If you ever use the phrase ‘grown n’ sexy,’ around Deen, he will splash lava in your eyes.
So yeah. Due to the mass induced delusions that Rick Rawse inflicted on otherwise reasonable folks during Spring/Summer 2010 with the twin salvos of ‘MC Hammer’ and ‘B.M.F.’, we’ve (who are we?) all come to the realization that Rawse is smart, Rawse is kind and Rawse is important. In other non-antebellum South tinged words, Rawse is someone we have to pay attention to these days – like it or not. I think you’re beginning to see what part of the divide I fall on.
Which reminds me – let’s take a quick moment to discuss my current day leanings on his holy fraudulence, the Dalai Buddha. That cop shit? That’s that shit I don’t like. Do I expect hyper-realism from all the rappers I listen to? Nope. But his shit is a little much for me. That said, I begrudgingly acknowledge and respect his artistry and evolution over time. I appreciate that he’s a student and fan of rap music and he tries to be the best Bawse he can be. I had a slight problem with him trying to eject Jeezy from the paint, having come into the game as a inferior version of Jeezy, but we all seem to be over that little non-beef, so I’ll just leave that there. Despite his vast improvement over time, I still find Rawse to be a fairly limited songwriter and overly reliant on guests. However, I appreciate the fact that he’s one of the few MCs with any kind of menace getting burn in the mainstream. That about sums up all my thoughts on Rawse. Oh and Slim Thug remains “The Boss” outchea. Forever and always.
So now that we got that out of the way, let’s discuss Rawse’s new single. The one you may or may not have heard yet. It has Usher on it. It’s called “Touch N’ You.” A clear play for the radio/charts if I’ve ever heard one. Right in line with his past singles from previous albums: “Speedin (feat R.Kelly),” “‘The Boss (feat. T-Pain),” “Super High (feat. Ne-Yo)” and whatever the last one was. I’m sure it was dope and had John Legend on it. No problem here with any of those – in principle at least. I was just hoping that by the time you hit your FIFTH album, you’d have something else in store for the folks that have helped propel your buzz to its highest point yet. This shit is just bland. Adding simp lyrics to a sugary R&B hook is just lazy. The same kind of lazy as remaking “B.M.F.” for 2 years straight.
Frankly, I’m a little disappointed. I didn’t really expect much – after all, I heard the pair of singles Rawse dropped last fall before his health issues and the concern kicked in. I know folks got excited that he made a song with Just Blaze, but that shit wasn’t single material and it really wasn’t that interesting — with the exception of the “narcissist/lobster bisque” line – that was hilarious.

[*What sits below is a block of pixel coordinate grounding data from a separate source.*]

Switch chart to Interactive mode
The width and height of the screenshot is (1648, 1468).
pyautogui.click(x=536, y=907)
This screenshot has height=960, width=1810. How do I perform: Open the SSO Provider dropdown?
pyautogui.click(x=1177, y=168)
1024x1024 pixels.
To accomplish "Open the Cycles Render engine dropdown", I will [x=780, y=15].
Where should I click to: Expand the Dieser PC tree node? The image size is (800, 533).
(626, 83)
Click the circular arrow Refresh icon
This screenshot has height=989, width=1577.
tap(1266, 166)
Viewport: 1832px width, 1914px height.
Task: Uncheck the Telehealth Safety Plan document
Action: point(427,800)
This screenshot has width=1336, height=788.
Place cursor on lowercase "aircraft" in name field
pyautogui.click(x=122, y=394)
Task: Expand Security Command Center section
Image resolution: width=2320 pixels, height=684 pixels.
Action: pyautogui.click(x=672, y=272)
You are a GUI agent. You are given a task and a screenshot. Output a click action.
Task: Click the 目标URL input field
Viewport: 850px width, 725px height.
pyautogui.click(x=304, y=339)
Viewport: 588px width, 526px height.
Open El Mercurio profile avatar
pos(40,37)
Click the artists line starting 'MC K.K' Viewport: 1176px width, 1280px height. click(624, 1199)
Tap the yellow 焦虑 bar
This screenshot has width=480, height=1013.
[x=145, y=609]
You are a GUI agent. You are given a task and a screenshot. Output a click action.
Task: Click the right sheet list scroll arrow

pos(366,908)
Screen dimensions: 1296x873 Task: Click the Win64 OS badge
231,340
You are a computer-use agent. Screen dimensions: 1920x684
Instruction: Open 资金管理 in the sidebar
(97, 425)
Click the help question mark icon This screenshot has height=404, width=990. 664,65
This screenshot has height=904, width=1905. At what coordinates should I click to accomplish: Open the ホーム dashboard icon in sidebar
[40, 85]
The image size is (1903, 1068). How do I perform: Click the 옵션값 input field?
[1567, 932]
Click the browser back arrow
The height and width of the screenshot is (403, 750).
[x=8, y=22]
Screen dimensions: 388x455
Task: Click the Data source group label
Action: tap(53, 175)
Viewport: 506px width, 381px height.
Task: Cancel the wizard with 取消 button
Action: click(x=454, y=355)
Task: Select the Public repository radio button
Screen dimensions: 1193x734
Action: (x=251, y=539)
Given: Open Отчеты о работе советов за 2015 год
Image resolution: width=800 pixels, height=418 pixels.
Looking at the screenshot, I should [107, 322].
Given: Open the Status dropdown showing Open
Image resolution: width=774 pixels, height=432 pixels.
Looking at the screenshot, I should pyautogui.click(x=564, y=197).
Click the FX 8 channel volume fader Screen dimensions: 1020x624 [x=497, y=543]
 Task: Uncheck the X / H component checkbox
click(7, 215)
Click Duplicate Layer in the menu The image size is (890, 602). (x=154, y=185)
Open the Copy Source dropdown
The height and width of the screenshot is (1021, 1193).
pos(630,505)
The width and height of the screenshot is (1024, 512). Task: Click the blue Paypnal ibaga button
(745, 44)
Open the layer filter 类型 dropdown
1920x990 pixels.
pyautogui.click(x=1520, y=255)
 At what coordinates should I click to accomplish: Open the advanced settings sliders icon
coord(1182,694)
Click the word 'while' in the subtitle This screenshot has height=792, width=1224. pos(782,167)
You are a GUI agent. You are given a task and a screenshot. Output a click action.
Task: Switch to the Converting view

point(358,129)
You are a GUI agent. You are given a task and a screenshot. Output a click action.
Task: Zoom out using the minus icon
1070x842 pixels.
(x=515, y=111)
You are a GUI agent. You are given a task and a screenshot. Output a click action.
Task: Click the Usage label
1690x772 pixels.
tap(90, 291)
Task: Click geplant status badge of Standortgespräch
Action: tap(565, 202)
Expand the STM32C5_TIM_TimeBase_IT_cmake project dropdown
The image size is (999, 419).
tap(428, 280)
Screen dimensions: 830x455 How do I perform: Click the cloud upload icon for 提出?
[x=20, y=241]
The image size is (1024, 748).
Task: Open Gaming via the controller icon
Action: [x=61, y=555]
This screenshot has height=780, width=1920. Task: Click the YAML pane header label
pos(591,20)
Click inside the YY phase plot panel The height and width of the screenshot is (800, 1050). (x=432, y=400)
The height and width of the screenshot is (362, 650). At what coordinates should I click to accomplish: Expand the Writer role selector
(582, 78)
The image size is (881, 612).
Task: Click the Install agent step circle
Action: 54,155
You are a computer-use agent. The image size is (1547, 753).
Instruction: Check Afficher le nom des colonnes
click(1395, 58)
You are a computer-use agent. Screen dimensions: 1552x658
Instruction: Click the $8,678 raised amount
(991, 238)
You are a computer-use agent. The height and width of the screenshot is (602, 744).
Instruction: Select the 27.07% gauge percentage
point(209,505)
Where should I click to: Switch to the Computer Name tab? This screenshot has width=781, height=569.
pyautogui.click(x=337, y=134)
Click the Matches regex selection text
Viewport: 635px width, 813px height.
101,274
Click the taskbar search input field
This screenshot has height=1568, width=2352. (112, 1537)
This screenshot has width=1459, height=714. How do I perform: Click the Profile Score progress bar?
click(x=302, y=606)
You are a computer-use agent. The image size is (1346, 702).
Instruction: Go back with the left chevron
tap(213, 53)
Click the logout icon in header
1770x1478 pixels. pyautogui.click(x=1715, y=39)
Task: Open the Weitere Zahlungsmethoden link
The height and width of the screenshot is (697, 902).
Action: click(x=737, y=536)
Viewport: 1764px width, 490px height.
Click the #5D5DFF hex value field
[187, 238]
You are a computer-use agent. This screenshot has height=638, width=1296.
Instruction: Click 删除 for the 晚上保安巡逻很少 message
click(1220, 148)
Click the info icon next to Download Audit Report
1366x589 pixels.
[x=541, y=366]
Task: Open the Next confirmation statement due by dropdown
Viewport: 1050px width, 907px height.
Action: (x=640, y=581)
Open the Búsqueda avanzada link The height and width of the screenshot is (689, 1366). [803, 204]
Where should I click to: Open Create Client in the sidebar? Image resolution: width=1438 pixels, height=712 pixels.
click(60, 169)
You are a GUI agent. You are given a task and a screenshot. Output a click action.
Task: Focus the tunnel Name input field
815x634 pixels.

The song with Nicki Minaj was a bit better or at least more interesting because it was a slightly different approach for a Rawse single, using a female voice/counterweight to his simp/sugar-dad talk, as opposed to some random R&B nigga; but it lacked verve. In any event, Rawse didn’t really get a chance to promote those singles, so we’ll never know how they would have done chart/buzz-wise. I’d suggest that even by radio standards, they wouldn’t have lasted long.
Thankfully for Rawse, “Stay Schemin” off his Rich Forever tape (had some moments, mostly meh) seemed to catch on, but since I’m a bitter jerk, I’ll give the credit to Drake’s verse (THAT Kobe line) and French Montana’s drunkly slurred hook/invention of the word “fanute.”
But back to this song. I know Usher is finally showing some “form” again post-divorce and forays into shitty Euro music, but I suspect that a good chunk of the “urban” (hate that descriptor) folk have left him for good. You can blame his shitty haircut and ugly ex-wife/man beard for that shit. Anyway, the people BEEN off Usher for a minute now. And assuming that I’m wrong about all this shit, “Lemme See” is a much better song than this shit. Rawse should consider moving two of his verses over to the beat from “Lemme See” and begging Usher to let him have that song instead of this “Touch N’ You” mess. The beat from this shit half sounds like a Rihanna “Cake”/Medium Sean “A$$” retread.
I swear I didn’t set out to slander this song. It just worked out that way. Against all odds and reason (I still don’t get it – never will), the Bawse has managed to work himself into prime position for God Forgives, I Don’t and I’m not really hearing anything that justifies the buzz. Honestly, the last great solo Rawse song was “9 Piece” and that was just the best of many “B.M.F.” retreads thus far. It’ll be really sad if all you Rawse stans collectively realize that you abandoned Jeezy for this lame shit. Well, maybe not abandoned – since Ol’ Peanut Skull [ll] went gold and seems about as healthy as one can expect in this fickle game, but you get the point.
C’mon Rawse, you can do better than this. Much better. We’ve heard it. Now stop fanuting valuable time on that Dark Sisqo and give us some shit we can bug the fuck out to this summa. UNGH!